Interviewee:   Edward Lutz

Date of Interview:     April 26, 2005  

 

 

            It was December 24, 1995.  I was about eleven years old when my family left Germany, and came to the great nation of America.  The first thing I remember is holding my mother’s hand tightly as we boarding a huge plane.  I was scared to leave all my friends, but my parents told me that America is filled with nice kids that I could play with.  For some reason, I always pictured America as a country loaded with hot dogs, baseball, and movie stars.  I had never been there before, so I guess I did not know any better.

            My dad had been offered at really great job at Motorola, so he said he could not refuse the opportunity.  My dad is my role model.  He is not afraid to take risks and to leap for the stars.  My mom, on the other hand, was upset at first, because she loved living in Berlin.  Berlin is the capital of Germany, and we loved it there.  We had friends, family, and memories scattered all across Berlin, which made the thought of going somewhere foreign to us very scary.  I miss the streets of Berlin the most of all.  My mom use to say if you stood in one place all day, the entire city would walk by. 

            After a while, my mom reluctantly agreed to leave Germany.  The increase in my dad’s salary would definitely get me into a university without having to get any loans, which was enough incentive for my mom.  “Education is the ladder to the top,” she used to say. 

            Living in Phoenix, Arizona was hard on me at first.   I stepped of the plane, and thought, “This is it?“  It was hot, sticky, and the sun seemed to be a lot closer to us than in Berlin.  I remember thinking, “Where are the trees?”  All I saw were cactus and dirt.  To make matters worse, school was already half way into the year, so making friends proved to be difficult.  My accent made the other kids look at me like I was an alien or something.  I would go home after school and practice speaking English without an accent.  I was ashamed of it.  I just wanted to be like everyone else. 

            High school was a lot better because there was more diversity.  My teacher was actually Russian, and my best friend is Mexican.  With their help, I decided that it was okay to embrace my culture, accent and everything!  My best friend and I go to the same college, and now its like we fit in to the pool of immigrants.  I think its just harder when you are a kid because kids don’t understand enough about other countries.  America is their only world, they don’t see the rest of it.

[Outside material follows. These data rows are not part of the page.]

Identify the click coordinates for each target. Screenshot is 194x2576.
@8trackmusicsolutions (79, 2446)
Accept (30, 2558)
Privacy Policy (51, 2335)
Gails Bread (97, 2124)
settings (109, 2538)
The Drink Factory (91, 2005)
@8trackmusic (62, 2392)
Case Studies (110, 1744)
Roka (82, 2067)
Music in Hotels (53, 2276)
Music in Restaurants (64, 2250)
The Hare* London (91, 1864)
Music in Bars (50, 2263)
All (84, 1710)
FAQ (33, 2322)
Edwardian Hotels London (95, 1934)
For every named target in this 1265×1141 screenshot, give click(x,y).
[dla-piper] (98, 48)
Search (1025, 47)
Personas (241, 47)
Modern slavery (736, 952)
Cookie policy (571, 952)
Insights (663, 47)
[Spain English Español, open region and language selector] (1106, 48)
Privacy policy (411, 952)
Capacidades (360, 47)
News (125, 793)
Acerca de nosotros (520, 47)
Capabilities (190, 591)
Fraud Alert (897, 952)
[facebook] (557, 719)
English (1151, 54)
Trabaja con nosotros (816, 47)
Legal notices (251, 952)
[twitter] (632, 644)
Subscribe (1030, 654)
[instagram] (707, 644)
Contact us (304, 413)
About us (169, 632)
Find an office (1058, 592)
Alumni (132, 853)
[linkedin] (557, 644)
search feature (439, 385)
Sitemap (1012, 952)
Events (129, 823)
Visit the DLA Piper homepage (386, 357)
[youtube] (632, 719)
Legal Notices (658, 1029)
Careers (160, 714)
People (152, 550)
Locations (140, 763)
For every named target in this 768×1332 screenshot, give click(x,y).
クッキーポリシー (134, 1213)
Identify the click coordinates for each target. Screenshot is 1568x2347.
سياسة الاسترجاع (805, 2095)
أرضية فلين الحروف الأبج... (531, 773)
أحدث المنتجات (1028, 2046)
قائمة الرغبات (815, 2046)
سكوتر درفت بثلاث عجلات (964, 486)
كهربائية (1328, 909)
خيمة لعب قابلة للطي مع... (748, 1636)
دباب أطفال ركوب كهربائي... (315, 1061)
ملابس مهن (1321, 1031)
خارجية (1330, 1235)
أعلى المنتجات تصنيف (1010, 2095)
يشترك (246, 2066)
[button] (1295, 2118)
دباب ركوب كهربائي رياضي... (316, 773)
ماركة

            Nowadays, life is much easier for me.  I go to school like everyone else, I work at Safeway on the weekends, and I visit my parents all the time.  I remember one day I was in school, and a girl next to me asked what I was going to do over the weekend.  I responded, “Going home to see my parents.  I haven’t seen them all week.”  The look on her face was hilarious!  She looked at me like I was crazy.  She told me she rarely saw her parents, mostly just on the holidays.  I cannot understand how anyone could go that long.  My family is all I have, so I make sure to see them as much as possible.  That is one of the things I have noticed about America.  People are so busy with the little things, they forget the important ones.   

            I’ve only had one really bad experience since moving here.  I was eighteen years old, and I was walking home from school.  I remember a group of kids came up to me and started calling me a Nazi.  One of the guys was Jewish, and he hit me across the face.  I tried as hard as I could to hold back the tears.  They just assumed all Germans were Swastika wearing, black-hating, mini-Hitlers.  Truth be told, I am not prejudice at all!  It is sad how narrow-minded people can be.  Anyways, after that happened, I felt scared to talk in front of people.  I just started nodded or smiling when someone asked me something.  It was not until I went to college that I felt like I could speak freely again.  It took a while to get over, but I still remember it like it was yesterday.

            Overall, I love living here.  The United States is like a dream.  You can be whatever you want, you can do whatever you want!  The streets are filled with different races, different cultures, and I think that I what makes the country so great.  You take a little bit from everywhere, and you become stronger.  You learn to think outside the box, and to become more open to new things.  I do not think I would want to live anywhere else.  Visiting Berlin would be great, but in the end, this is my  home now.  I am American.